» Data supplied

---

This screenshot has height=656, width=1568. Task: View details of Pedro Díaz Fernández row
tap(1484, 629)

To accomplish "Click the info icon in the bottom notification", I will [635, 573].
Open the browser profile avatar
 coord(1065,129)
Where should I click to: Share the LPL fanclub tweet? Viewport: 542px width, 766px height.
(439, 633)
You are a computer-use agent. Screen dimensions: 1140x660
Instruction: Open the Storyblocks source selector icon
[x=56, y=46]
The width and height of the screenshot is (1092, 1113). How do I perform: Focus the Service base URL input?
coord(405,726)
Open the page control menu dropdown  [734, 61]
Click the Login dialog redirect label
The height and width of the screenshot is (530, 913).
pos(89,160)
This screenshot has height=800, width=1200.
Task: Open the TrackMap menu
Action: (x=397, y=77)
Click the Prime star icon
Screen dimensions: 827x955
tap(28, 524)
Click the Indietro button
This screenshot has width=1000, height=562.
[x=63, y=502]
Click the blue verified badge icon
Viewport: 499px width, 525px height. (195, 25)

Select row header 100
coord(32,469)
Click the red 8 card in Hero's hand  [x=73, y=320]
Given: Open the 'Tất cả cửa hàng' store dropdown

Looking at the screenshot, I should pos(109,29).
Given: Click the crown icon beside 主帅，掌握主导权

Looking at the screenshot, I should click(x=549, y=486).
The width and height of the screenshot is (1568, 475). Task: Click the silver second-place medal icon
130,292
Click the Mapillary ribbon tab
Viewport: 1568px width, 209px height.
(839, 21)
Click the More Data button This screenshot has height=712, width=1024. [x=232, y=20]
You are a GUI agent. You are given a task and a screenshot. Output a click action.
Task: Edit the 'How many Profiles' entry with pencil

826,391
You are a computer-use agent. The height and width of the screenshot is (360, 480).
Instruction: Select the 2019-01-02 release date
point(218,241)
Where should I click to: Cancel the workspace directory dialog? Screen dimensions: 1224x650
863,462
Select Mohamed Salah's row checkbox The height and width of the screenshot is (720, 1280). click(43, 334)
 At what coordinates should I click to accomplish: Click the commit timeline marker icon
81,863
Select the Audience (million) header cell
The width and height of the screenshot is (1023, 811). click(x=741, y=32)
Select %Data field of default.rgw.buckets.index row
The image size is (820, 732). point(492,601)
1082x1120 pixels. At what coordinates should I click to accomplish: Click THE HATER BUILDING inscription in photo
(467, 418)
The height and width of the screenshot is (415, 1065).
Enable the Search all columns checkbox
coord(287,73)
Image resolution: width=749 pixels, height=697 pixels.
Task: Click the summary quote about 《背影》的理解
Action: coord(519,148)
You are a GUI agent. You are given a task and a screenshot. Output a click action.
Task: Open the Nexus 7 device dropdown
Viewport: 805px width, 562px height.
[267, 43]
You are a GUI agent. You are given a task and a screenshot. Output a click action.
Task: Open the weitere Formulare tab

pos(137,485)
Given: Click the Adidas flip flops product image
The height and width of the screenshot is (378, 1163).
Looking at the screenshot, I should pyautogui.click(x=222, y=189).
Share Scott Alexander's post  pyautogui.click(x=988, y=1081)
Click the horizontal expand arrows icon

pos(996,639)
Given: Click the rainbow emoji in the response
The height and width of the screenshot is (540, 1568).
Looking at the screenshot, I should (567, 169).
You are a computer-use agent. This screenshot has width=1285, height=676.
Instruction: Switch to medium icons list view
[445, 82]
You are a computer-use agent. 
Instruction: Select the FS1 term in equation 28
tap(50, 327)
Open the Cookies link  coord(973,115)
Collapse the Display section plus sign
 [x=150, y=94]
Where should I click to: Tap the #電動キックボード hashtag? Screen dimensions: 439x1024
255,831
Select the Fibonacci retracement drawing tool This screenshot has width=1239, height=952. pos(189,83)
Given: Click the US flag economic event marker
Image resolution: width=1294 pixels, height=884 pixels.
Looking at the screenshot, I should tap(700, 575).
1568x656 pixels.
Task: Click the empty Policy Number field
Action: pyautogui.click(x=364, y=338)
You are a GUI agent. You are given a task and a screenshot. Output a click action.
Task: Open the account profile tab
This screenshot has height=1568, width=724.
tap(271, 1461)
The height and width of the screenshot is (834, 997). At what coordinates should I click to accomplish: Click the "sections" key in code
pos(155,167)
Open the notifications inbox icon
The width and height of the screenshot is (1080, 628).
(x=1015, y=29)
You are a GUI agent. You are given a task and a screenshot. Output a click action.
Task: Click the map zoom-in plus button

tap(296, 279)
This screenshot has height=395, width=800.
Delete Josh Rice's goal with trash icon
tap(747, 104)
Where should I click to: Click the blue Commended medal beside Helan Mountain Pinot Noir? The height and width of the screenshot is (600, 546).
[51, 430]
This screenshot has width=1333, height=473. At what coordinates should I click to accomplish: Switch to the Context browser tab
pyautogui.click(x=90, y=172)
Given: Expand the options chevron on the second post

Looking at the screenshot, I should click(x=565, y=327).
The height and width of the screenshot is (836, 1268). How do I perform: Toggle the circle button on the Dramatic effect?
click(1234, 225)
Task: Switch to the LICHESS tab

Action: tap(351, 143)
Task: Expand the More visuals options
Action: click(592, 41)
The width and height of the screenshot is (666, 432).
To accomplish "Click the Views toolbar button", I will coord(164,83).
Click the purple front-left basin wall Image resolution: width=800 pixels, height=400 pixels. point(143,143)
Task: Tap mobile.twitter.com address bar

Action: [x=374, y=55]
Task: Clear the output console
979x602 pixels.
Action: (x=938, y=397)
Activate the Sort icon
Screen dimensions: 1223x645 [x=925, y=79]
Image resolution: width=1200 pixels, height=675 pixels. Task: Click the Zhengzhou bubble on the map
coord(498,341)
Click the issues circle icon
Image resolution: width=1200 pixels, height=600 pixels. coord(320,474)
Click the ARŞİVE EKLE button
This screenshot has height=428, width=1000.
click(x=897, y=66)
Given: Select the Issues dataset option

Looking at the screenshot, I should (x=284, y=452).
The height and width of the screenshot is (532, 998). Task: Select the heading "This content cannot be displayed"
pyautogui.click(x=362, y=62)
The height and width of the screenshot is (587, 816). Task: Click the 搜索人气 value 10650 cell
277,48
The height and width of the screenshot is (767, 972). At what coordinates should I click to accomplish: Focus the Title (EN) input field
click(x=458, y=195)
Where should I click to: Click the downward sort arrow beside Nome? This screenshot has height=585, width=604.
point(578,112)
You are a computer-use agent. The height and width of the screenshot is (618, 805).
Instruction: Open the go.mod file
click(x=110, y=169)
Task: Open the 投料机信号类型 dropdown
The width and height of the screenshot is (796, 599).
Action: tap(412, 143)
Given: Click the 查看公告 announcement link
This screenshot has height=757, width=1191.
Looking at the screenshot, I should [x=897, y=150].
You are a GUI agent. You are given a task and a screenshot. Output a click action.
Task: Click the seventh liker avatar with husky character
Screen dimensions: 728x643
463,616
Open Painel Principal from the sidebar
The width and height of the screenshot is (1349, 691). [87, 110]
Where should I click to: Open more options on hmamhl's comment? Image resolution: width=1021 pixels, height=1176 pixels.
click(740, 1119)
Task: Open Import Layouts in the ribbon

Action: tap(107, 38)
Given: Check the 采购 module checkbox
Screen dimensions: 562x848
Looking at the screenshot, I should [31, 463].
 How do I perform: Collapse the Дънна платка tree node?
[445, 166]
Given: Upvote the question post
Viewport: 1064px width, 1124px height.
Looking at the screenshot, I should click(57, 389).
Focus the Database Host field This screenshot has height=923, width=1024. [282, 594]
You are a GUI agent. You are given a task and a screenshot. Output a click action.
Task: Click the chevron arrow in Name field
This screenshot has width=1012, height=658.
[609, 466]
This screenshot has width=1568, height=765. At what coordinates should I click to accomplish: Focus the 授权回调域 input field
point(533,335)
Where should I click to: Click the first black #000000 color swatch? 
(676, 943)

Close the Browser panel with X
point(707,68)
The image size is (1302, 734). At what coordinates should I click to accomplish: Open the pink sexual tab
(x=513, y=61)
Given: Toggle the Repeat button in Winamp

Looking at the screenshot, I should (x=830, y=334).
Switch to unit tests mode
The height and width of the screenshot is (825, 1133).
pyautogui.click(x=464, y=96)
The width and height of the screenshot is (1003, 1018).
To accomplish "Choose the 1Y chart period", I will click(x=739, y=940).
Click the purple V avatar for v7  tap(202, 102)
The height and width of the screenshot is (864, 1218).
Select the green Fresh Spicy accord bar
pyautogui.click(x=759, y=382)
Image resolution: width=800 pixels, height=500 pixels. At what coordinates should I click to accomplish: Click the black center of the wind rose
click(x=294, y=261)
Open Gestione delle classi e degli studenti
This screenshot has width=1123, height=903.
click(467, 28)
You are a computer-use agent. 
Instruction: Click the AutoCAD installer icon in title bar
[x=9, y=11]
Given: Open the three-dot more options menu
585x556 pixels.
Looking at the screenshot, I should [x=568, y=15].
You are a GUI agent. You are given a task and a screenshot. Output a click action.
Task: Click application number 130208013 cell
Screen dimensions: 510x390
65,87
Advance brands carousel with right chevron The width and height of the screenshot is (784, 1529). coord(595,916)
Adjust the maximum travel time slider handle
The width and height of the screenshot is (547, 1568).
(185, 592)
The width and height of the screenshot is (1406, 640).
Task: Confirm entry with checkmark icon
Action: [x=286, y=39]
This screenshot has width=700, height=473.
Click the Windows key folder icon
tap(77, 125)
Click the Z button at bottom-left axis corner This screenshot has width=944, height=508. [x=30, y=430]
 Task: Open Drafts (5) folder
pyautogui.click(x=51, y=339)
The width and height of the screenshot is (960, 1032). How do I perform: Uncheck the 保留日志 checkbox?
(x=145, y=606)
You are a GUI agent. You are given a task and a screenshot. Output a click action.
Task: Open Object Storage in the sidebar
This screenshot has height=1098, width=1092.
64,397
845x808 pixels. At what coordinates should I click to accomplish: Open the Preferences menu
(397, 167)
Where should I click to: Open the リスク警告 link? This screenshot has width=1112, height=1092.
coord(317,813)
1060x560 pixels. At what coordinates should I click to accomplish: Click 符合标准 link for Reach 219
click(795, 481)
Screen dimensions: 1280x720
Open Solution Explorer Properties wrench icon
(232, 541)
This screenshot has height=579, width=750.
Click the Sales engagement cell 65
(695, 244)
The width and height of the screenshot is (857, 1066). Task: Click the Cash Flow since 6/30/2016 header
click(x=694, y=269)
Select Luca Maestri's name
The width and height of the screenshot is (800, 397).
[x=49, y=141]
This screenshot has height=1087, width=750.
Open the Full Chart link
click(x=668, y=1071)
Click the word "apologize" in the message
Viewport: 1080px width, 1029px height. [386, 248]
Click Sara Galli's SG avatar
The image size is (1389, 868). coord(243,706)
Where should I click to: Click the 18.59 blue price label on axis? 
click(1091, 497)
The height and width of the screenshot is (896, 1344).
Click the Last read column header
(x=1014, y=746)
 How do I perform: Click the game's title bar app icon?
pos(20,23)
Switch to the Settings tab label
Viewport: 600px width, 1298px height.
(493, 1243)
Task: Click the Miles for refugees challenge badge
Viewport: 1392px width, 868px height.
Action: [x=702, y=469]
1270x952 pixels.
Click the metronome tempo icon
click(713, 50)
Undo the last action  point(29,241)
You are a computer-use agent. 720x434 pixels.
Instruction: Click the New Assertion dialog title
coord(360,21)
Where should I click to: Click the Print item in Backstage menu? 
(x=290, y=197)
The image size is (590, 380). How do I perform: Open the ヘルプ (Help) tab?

---

Across all the records above, find each line with "computer" in it and copy it.

You are a computer-use agent. Screen dimensions: 1140x660
You are a computer-use agent. The height and width of the screenshot is (360, 480).
You are a computer-use agent. This screenshot has width=1285, height=676.
You are a computer-use agent. 
You are a computer-use agent. The height and width of the screenshot is (618, 805).
You are a computer-use agent. 
You are a computer-use agent. 720x434 pixels.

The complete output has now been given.